During the last years, social concerns with the sustainability, safety, and quality of conventionally grown fruits and vegetables have increased, in addition to environmental pollution issues which cause ecosystem disequilibrium [11]. This has led to a growing recognition of the need to develop alternative agricultural practices, such as biological/organic production [12].
The consumption trend of organic food has grown, and it is becoming one of the most valuable market segments in the food industry. Consumers are willing to pay more for this type of product [11,13], believing that they are safer, healthier, and nutritionally richer than conventional ones [11,13,14].
Despite the strong belief that organic foods are safer than conventional foods, this has not to date been validated by scientific research [15]. Regarding sensory attributes (visual aspect, taste, texture, bitterness, and overall liking), in a recent study conducted by da Cunha et al. [16] the participants did not perceive differences between conventional and organic leafy greens in blind tests. However, organic products received higher scores in the informed test and in the inverted test (conventional labelled as organic).

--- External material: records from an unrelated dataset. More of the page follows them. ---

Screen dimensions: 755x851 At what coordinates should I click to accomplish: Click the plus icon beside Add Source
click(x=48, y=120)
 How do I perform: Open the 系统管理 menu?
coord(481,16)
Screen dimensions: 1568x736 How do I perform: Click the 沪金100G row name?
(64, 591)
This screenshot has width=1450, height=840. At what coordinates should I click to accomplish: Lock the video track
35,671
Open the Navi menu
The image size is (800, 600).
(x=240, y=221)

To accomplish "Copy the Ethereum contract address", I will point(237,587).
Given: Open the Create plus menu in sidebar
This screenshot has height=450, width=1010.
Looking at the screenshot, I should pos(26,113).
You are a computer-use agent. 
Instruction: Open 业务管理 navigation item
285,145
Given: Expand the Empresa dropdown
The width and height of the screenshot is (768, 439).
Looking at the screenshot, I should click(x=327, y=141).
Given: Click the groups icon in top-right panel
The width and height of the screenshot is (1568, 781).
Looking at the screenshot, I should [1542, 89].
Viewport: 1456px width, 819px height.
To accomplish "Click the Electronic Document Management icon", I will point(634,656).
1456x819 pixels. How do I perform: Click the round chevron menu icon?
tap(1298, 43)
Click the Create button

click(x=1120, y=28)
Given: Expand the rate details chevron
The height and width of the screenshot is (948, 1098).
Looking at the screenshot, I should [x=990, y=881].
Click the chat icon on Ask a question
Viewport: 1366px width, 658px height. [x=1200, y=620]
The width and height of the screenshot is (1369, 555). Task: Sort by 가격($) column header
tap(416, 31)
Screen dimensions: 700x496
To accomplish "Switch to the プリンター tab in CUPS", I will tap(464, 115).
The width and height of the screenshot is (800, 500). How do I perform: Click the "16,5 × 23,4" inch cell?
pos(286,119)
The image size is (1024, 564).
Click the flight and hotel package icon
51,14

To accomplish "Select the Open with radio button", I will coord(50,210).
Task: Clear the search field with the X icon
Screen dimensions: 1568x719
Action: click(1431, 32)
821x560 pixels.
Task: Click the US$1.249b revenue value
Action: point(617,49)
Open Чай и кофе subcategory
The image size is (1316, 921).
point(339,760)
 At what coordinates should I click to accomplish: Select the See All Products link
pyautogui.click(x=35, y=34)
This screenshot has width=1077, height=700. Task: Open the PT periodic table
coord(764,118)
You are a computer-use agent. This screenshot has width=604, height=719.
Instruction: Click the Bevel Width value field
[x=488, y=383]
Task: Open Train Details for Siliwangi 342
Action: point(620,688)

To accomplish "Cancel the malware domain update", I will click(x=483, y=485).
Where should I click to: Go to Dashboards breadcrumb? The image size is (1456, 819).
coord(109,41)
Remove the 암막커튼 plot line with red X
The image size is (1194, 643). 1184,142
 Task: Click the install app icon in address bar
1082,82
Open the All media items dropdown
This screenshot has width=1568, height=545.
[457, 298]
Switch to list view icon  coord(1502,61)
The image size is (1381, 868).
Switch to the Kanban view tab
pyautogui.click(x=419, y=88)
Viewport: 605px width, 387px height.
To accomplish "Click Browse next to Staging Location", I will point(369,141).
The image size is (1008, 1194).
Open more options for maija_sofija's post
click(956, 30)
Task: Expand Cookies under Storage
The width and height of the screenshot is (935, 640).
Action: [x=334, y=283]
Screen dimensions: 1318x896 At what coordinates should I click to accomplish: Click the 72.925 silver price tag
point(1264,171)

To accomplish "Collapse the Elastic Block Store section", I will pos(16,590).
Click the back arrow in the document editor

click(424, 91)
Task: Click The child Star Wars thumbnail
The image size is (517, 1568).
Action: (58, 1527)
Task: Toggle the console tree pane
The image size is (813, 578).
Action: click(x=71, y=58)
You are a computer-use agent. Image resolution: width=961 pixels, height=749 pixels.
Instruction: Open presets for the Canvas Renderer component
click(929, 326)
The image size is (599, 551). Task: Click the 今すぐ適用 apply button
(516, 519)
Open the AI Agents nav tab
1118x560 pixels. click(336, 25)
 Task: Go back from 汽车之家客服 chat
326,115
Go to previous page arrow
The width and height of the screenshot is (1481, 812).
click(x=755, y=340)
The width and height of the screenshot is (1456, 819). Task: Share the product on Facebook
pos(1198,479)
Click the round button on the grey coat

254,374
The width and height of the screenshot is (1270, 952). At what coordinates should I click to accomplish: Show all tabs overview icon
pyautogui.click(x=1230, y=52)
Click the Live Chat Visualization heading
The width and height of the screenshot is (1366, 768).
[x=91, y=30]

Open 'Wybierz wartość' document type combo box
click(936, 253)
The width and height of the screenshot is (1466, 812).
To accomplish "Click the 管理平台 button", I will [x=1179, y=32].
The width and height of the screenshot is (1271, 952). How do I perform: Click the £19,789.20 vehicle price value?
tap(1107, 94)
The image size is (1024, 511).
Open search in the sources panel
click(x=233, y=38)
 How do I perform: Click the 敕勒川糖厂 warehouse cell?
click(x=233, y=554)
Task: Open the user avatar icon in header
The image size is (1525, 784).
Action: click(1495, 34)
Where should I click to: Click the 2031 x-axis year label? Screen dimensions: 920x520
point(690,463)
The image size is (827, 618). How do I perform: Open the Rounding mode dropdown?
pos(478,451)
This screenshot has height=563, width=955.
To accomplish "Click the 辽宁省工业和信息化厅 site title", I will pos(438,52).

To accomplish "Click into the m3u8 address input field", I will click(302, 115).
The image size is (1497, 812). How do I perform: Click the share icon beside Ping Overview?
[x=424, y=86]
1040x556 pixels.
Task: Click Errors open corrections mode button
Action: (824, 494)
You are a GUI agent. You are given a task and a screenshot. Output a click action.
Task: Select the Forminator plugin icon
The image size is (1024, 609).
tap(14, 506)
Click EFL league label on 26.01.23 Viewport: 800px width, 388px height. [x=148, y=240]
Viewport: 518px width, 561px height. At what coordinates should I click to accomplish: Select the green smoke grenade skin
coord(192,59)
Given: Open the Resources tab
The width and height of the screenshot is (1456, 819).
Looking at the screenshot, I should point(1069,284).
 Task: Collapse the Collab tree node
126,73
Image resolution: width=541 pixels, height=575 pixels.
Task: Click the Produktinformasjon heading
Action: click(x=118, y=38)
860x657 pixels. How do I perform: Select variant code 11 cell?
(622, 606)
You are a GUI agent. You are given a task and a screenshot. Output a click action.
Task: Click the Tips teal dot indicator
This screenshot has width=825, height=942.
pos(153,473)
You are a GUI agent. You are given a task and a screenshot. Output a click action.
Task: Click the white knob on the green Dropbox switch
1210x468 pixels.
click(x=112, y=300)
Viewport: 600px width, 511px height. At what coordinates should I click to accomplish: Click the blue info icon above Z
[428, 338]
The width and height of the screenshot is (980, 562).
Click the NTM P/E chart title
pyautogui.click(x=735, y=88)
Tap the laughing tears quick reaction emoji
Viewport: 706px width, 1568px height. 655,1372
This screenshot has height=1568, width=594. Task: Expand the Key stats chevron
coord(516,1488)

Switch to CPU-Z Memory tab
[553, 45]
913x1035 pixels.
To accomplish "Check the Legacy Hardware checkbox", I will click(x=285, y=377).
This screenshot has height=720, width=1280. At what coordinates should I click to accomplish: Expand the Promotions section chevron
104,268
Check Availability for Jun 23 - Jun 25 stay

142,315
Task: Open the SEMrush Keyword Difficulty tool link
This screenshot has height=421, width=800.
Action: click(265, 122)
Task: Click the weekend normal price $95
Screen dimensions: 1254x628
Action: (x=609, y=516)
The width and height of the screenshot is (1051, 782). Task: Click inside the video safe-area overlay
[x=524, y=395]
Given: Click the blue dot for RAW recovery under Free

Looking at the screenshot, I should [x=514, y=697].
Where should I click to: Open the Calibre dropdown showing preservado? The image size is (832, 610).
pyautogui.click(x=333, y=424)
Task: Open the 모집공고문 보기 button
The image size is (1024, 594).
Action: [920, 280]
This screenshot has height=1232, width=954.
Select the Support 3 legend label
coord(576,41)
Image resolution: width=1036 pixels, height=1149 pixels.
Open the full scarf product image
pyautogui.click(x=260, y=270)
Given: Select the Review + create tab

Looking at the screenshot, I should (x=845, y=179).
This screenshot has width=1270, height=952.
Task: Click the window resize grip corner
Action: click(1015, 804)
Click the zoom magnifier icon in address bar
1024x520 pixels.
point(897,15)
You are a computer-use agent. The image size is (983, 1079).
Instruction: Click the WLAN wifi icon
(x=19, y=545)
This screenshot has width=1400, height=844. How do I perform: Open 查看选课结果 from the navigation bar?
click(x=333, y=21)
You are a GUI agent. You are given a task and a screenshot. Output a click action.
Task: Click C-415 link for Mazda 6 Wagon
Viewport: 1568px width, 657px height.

Regarding organic farming, the organic food produced should fit into the Regulation (EC) No 2018/848. Nevertheless, no specific Maximum Residue Levels (MRLs) are established for these organic products, and the same MRLs ((EC) No. 396/2005) [17] as conventional food are used. The 2019 European Food Safety Authority (EFSA) report on pesticide residues in food [18] concluded that there is a lack of work in the scientific literature on organic products. There are only a few recent studies that describe chemical safety in terms of pesticides in organic lettuce samples [19,20,21]. Similarly, and in accordance with the European food legislation (Regulation (EC) No. 2073/2005), the same microbiological criteria were established for conventional and organic foods. As for pesticides, only a few studies have been recently conducted regarding the microbiological safety of organic lettuce samples [22,23,24].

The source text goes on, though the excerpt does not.